Premier Wen Jiabao's 35-member state council has four women, while six of 21 members of US President Barack Obama's cabinet are female, including the US Secretary of State, Hillary Clinton.
In the past 62 years, five women have served as full members of thepolitburo; three of those were wives or widows of senior leaders. Only one woman is on the 25-member politburo now: Liu Yandong. One level down, women make up just over 6 per cent of the Communist Party's central committee, while they accounted for more than 10 per cent four decades ago.
One notable exception is Wu Yi, who retired in 2008 as China's vice-premier in charge of international trade and financial services and served on the Politburo.
She was ranked by Forbes as the world's second most-powerful woman in 2007, behind German Chancellor Angela Merkel.
Among China's 120 centrally administered state-owned enterprises, a list that includes the parent companies of PetroChina and China Mobile, a woman holds the top position in one: Shanghai-based Potevio, a maker of telecommunications equipment headed by Xing Wei. Among top officers, women hold about 74 of 1141 high management positions, according to a review of company records.

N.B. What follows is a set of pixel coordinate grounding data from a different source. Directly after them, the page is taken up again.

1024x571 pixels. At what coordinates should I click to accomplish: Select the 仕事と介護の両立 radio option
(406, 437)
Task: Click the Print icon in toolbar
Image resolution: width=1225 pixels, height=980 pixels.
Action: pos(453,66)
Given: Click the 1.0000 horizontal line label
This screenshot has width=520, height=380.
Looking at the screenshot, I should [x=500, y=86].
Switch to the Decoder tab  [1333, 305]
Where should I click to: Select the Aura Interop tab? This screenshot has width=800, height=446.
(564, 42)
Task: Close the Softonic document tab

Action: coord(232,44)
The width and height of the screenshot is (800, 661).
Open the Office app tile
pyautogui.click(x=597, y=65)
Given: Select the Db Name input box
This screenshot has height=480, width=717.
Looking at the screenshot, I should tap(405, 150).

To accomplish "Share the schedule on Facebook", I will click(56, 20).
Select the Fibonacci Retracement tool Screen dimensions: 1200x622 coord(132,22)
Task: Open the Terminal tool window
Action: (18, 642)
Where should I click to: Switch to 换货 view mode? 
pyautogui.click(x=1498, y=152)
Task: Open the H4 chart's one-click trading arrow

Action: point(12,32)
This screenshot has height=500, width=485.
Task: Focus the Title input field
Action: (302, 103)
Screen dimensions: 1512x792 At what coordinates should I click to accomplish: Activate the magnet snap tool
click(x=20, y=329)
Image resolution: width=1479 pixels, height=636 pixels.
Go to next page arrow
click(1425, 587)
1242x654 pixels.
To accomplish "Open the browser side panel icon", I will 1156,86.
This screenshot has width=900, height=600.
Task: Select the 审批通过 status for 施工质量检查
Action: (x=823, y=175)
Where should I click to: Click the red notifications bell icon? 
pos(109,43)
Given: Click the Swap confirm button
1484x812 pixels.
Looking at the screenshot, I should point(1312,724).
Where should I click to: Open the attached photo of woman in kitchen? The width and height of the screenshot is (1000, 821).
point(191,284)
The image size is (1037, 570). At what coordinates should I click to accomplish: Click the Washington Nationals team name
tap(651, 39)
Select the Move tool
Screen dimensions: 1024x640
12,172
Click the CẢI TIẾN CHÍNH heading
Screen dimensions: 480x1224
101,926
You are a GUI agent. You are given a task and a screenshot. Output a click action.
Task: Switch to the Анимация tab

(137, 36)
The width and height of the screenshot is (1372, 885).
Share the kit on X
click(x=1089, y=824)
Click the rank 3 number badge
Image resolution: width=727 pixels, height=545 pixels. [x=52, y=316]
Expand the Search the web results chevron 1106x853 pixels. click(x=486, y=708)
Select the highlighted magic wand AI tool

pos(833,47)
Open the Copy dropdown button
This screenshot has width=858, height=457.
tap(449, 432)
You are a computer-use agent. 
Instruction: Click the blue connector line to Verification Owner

The position of women in government stands in contrast to their success in private business. Many of the world's richest self-made women are Chinese, including Soho China's chief executive, Zhang Xin, a former Goldman Sachs banker whose $2.9 billion fortune from real-estate makes her the world's 393rd-richest person, according to Forbes magazine.
Six of the world's 19 self-made women billionaires as of last year were Chinese, stated Forbes.
"In business, women advance through their abilities," said Li Chunling, a scholar at the Chinese Academy of Social Sciences. "In government, advancement depends on whether your boss likes you or not."
Li Chunling says women are thwarted by a bureaucratic tradition that isn't flexible enough to accommodate women who want to take time off to have a family. They also don't fit well into the life of liquor-fuelled official banquets where professional relationships are forged. Those who play that game are often tapped to serve as glorified hostesses to visiting dignitaries.
It's part of a broader pattern in the Chinese workforce. About 92 per cent of China's female graduates say they are sexually discriminated against during job applications, according to a study released by the All-China Women's Federation last year.
China's Communist Party should boost the role of women as a way to maintain its own legitimacy, said Susan Shirk, a professor at the University of California, San Diego, an expert on China at the US State Department from 1997 to 2000.
"The CCP is so worried about shoring up support for party rule, wouldn't you think they would try to appeal to women by promoting female leaders?" she asked. "Chinese politics remains an old boys' club."